Reproduce the passage on the Second Battle of Lincoln below in full, word for word.

> [Given passage]:
■ ■ ■ ■ ■

The Second Battle of Lincoln occurred at Lincoln Castle on Saturday 20 May 1217, during the First Barons' War, between the forces of the future Louis VIII of France and those of King Henry III of England. Louis's forces were attacked by a relief force under the command of William Marshal, 1st Earl of Pembroke. Thomas, Count of Perche, commanding the French troops, was killed and Louis was expelled from his base in the southeast of England. The looting that took place afterwards is known as the "Lincoln Fair". The citizens of Lincoln were loyal to Louis so Henry's forces sacked the city.

Background
In 1216, during the First Barons' War over the English succession, Prince Louis of France entered London and proclaimed himself King of England. Louis was supported by various English barons who resisted the rule of King John. John died in the middle of the war, and his nine-year-old son Henry III was crowned King of England as successor to his father.

Once John died, many barons were willing to change sides and fight for Henry against Prince Louis' claim. William Marshal, 1st Earl of Pembroke, a knight of great skill and prowess, served as regent for Henry. Marshal called all nobles holding castles in England to a muster in Newark. Approximately 400 knights, 250 crossbowmen, and a larger auxiliary force of both mounted and foot soldiers were assembled. Marshal marched his forces to the city of Lincoln to break Prince Louis's siege.

■ ■ ■ ■ ■

> [Dataset section]:
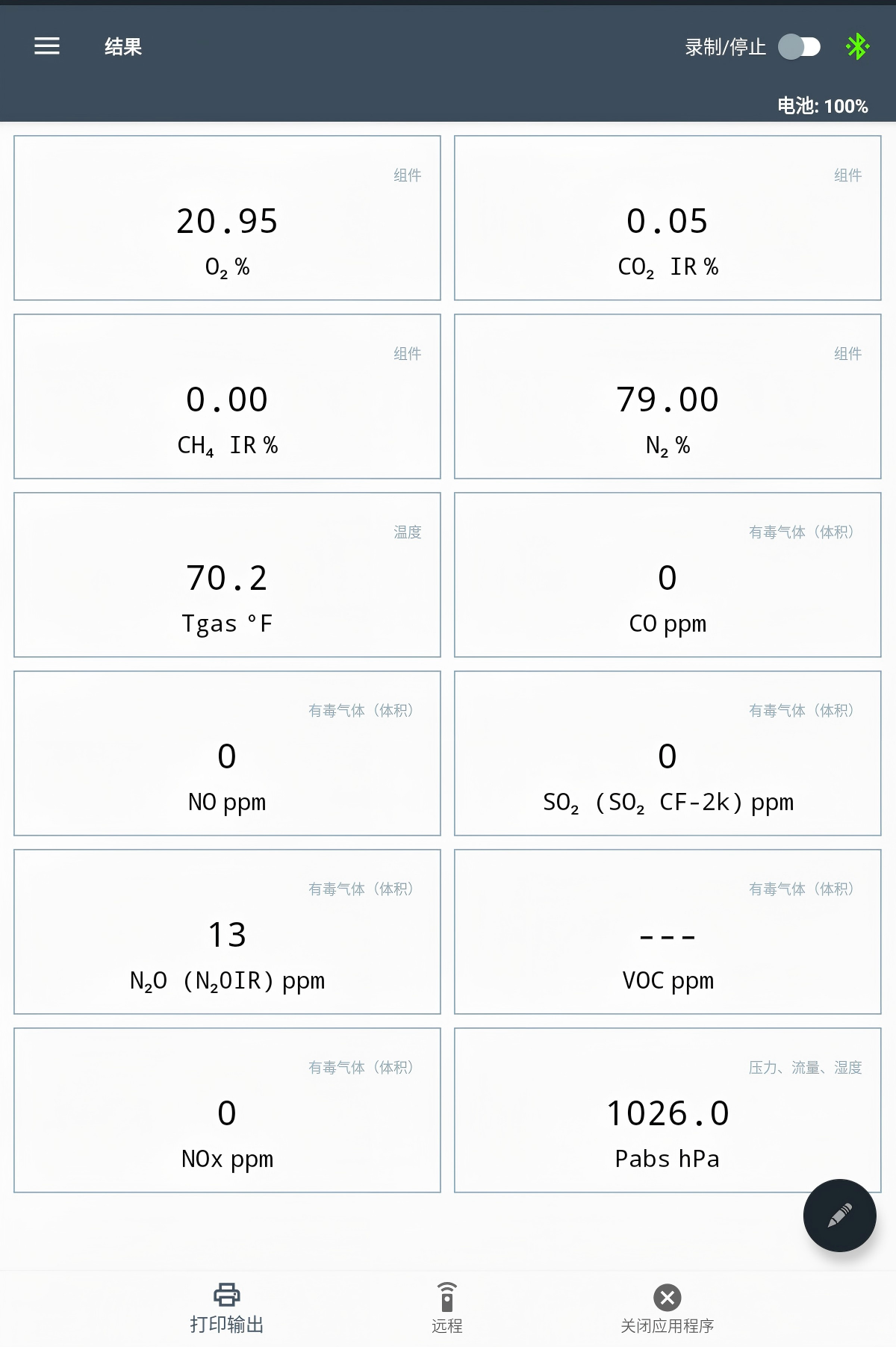This screenshot has height=1347, width=896.
Task: Toggle the 录制/停止 recording switch
Action: click(799, 47)
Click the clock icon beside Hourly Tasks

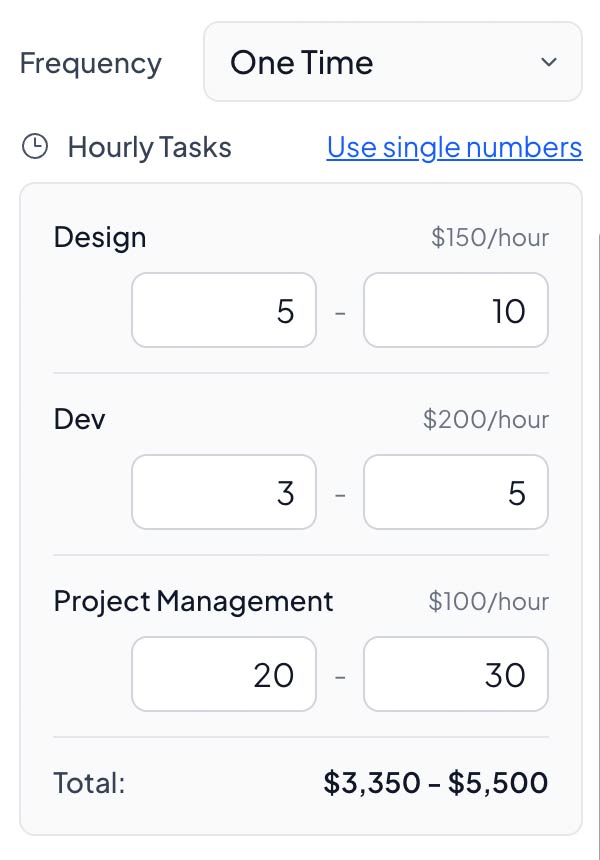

■ ■ ■ ■ ■

> [Full answer]:
The Second Battle of Lincoln occurred at Lincoln Castle on Saturday 20 May 1217, during the First Barons' War, between the forces of the future Louis VIII of France and those of King Henry III of England. Louis's forces were attacked by a relief force under the command of William Marshal, 1st Earl of Pembroke. Thomas, Count of Perche, commanding the French troops, was killed and Louis was expelled from his base in the southeast of England. The looting that took place afterwards is known as the "Lincoln Fair". The citizens of Lincoln were loyal to Louis so Henry's forces sacked the city.

Background
In 1216, during the First Barons' War over the English succession, Prince Louis of France entered London and proclaimed himself King of England. Louis was supported by various English barons who resisted the rule of King John. John died in the middle of the war, and his nine-year-old son Henry III was crowned King of England as successor to his father.

Once John died, many barons were willing to change sides and fight for Henry against Prince Louis' claim. William Marshal, 1st Earl of Pembroke, a knight of great skill and prowess, served as regent for Henry. Marshal called all nobles holding castles in England to a muster in Newark. Approximately 400 knights, 250 crossbowmen, and a larger auxiliary force of both mounted and foot soldiers were assembled. Marshal marched his forces to the city of Lincoln to break Prince Louis's siege.